March 9: Military airstrikes continue against ISIS terrorists in Syria and Iraq

March 10: Military airstrikes continue against ISIS terrorists in Syria and Iraq

As the good nuns used to tell me back in parochial school, actions speak louder than words. What the CENTCOM commander says matters less than what CENTCOM forces do. What they are doing is waging an endless war of attrition.

Ludendorff would have approved

“Punch a hole and let the rest follow.”

During the First World War, that aphorism, attributed to General Erich Ludendorff, captured the essence of the German army’s understanding of strategy, rooted in the conviction that violence perpetrated on a sufficient scale over a sufficient period of time will ultimately render a politically purposeless war purposeful. The formula didn’t work for Germany in Ludendorff’s day and yielded even more disastrous results when Hitler revived it two decades later.

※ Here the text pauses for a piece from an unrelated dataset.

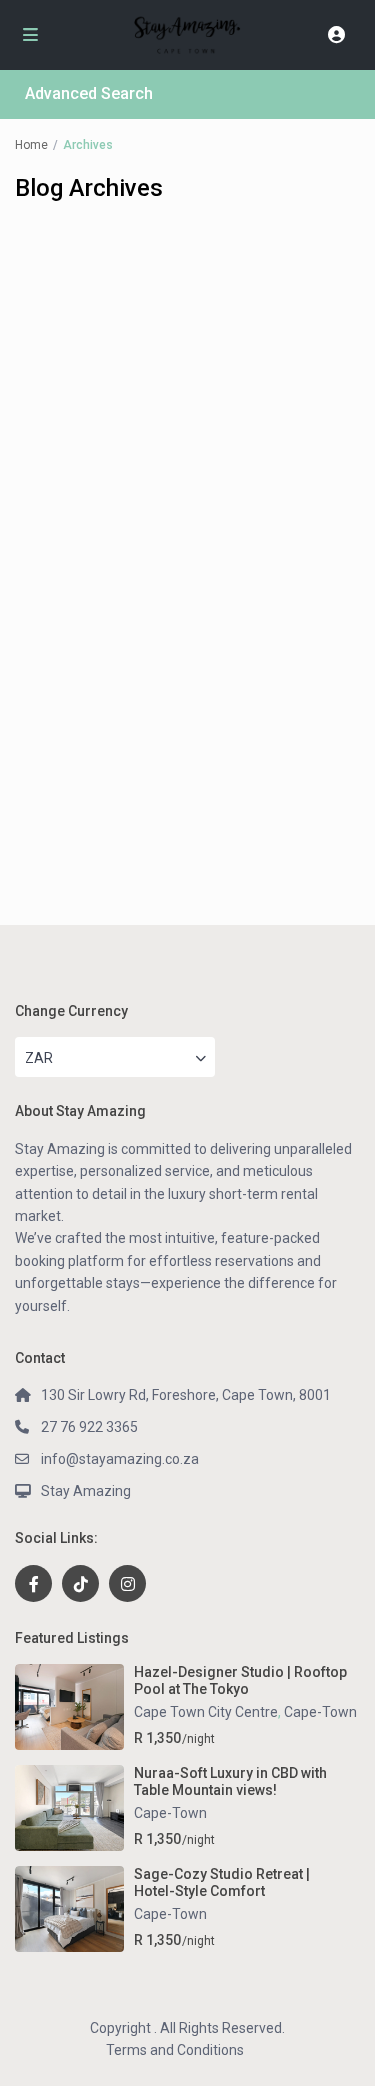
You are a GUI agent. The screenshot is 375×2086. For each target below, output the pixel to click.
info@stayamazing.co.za (120, 1459)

Of course, U.S. military commanders today don’t make crude references to punching holes. They employ language that suggests discrimination, deliberation, precision and control as the qualities that define the American way of war. They steer clear of using terms like attrition. Yet differences in vocabulary notwithstanding, the U.S. military’s present-day MO bears a considerable resemblance to the approach that Ludendorff took fully a century ago. And for the last decade and a half, U.S. forces operating in the CENTCOM AOR have been no more successful than were German forces on the Western Front in achieving the purposes that ostensibly made war necessary.

To divert attention from this disturbing fact, General Votel offers Congress and by extension the American people a 64-page piece of propaganda. Whether he himself is deluded or dishonest is difficult to say, just as it remains difficult to say whether General William Westmoreland was deluded or dishonest when he assured Congress in November 1967 that victory in Vietnam was in sight. “With 1968,” Westmoreland promised, “a new phase is now starting. We have reached an important point when the end begins now to come into view.”

Westmoreland was dead wrong, as the enemy’s 1968 Tet Offensive soon demonstrated. That a comparable disaster, no doubt different in form, will expose Votel’s own light-at-the-end-of-the-tunnel assessment as equally fraudulent is a possibility, even if one to which American political and military leaders appear to be oblivious. This much is certain: In the CENTCOM AOR, the end is not even remotely in view.

What are we to make of this charade of proconsuls parading through Washington to render false or misleading reports on the status of the American empire’s outer precincts?

Perhaps the time has come to look elsewhere for advice and counsel. Whether generals like Votel are deluded or dishonest is ultimately beside the point. More relevant is the fact that the views they express — and that inexplicably continue to carry weight in Washington — are essentially of no value. So many years later, no reason exists to believe that they know what they are doing.

To reground U.S. national security policy in something that approximates reality would require listening to new voices, offering views long deemed heretical.

Let me nonetheless offer you an example:

“Fifteen years after launching a worldwide effort to defeat and destroy terrorist organizations, the United States finds itself locked in a pathologically recursive loop; we fight to prevent attacks and defend our values, only to incite further violence against ourselves and allies while destabilizing already chaotic regions . . ."

That is not the judgment of some lefty from Cambridge or San Francisco, but of Major John Q. Bolton, a veteran of both the Iraq and Afghan Wars. Within that brief passage is more wisdom than in all of General Votel’s 64 pages of blather.

I submit that Bolton’s grasp of our predicament is infinitely superior to Votel’s. The contrast between the two is striking. The officer who wears no stars dares to say what is true; the officer wearing four stars obfuscates. If the four-stars abandon obfuscation for truth, then and only then will they deserve our respectful attention. In the meantime, it’s like looking to Artie Shaw for marriage counseling.


By Andrew Bacevich

Andrew J. Bacevich is professor of history and international relations at Boston University. His latest book is "Washington Rules: America's Path to Permanent War".